Crise migratoire à Sebta : l’impact de la décision de justice espagnole sur les arrivées massives

Lors de son audition au Congrès, la ministre espagnole de la Défense, Margarita Robles, a admis que l’arrêt rendu par le Tribunal suprême sur les refoulements à la frontière de Sebta avait généré un « appel d’air », favorisant les arrivées massives de migrants les 30 et 31 juillet derniers. Cette décision, publiée le 8 juillet, stipulait que les personnes ayant traversé à la nage ne pouvaient être refoulées immédiatement par voie maritime, une interprétation qui a été largement relayée et exploitée.

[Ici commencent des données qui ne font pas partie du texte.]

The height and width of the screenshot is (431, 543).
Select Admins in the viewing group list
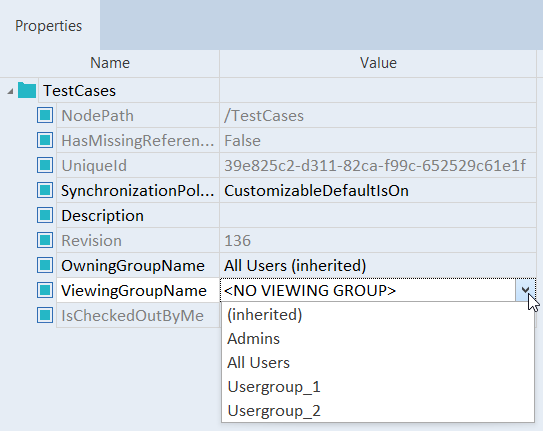378,339
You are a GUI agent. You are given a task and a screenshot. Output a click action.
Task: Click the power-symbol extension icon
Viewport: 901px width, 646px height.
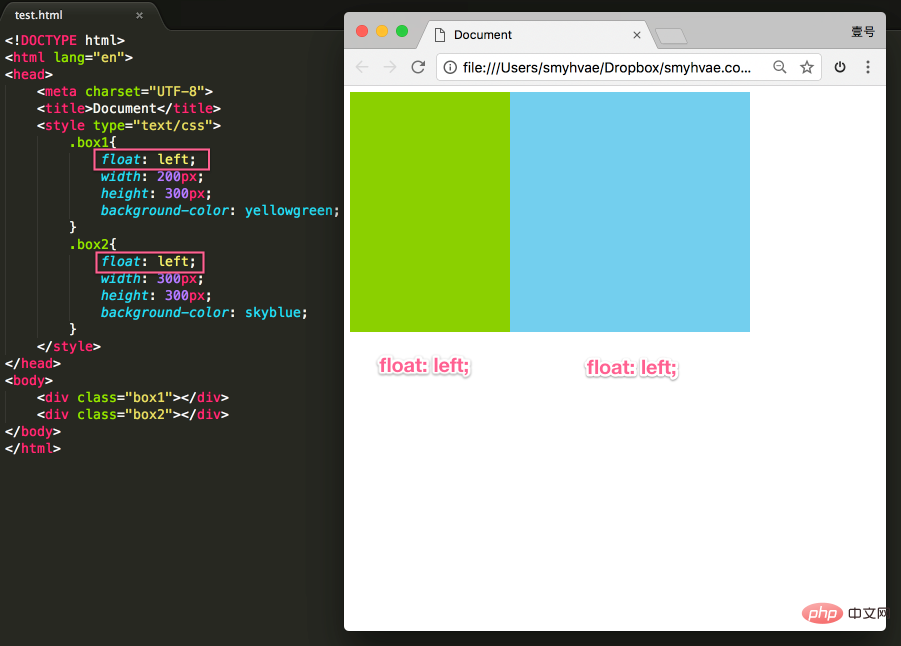[840, 67]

Une mobilisation progressive et auto-organisée

Selon le rapport de l’état-major de la Défense espagnole, la situation s’est développée en trois phases distinctes. Dès le 8 juillet, une première étape de « migration concentrée » a été observée, marquée par l’arrivée de plusieurs centaines de personnes. Leur nombre a ensuite augmenté progressivement, avant d’atteindre plusieurs milliers en quelques jours.

Margarita Robles a souligné que cette mobilisation n’était pas le fruit d’une organisation centralisée, mais plutôt d’une « auto-organisation » des migrants, stimulée par des messages relayés massivement sur les réseaux sociaux. Ces publications mettaient en avant une « prétendue absence d’obstacles » pour entrer à Sebta, combinée à une interprétation intéressée de l’arrêt de justice. Certains groupes Facebook ont même suggéré que la Fête du Trône au Maroc réduirait la vigilance des forces de sécurité, amplifiant ainsi l’effet d’appel.

Un défi pour les forces de sécurité

La rapidité de propagation de ces informations a pris de court les autorités espagnoles. Selon la ministre, les tentatives de passage simultanées, par milliers, ont empêché une réaction immédiate des forces de sécurité. Face à l’impossibilité matérielle d’empêcher ces mouvements par la force, Margarita Robles a mis en garde contre les conséquences dramatiques qu’une intervention musclée aurait pu entraîner. « Le nombre de morts aurait été incalculable », a-t-elle déclaré.

Elle a également rappelé que la gestion de cette crise nécessitait une approche mesurée, respectueuse des vies humaines et du principe de proportionnalité, afin de préserver l’ordre public tout en sécurisant les frontières.

Une réponse coordonnée et un commandement unifié

Cette crise, déclenchée par l’arrivée d’environ 80 000 migrants en 26 jours, a conduit le gouvernement espagnol à renforcer ses dispositifs. Pedro Sánchez a présidé une réunion exceptionnelle du Conseil de sécurité nationale, réunissant les principaux responsables de l’État, dont Juan Jesús Vivas, pour officialiser la création d’un commandement unifié dédié à la gestion de la situation.

Ce comité, placé sous l’autorité du ministre de la Politique territoriale, Ángel Víctor Torres, rassemble des représentants du Centre national de renseignement, du délégué du gouvernement et des différents ministères concernés. L’objectif est d’assurer une coordination optimale entre les services pour maîtriser la crise et répondre aux enjeux sécuritaires et humanitaires.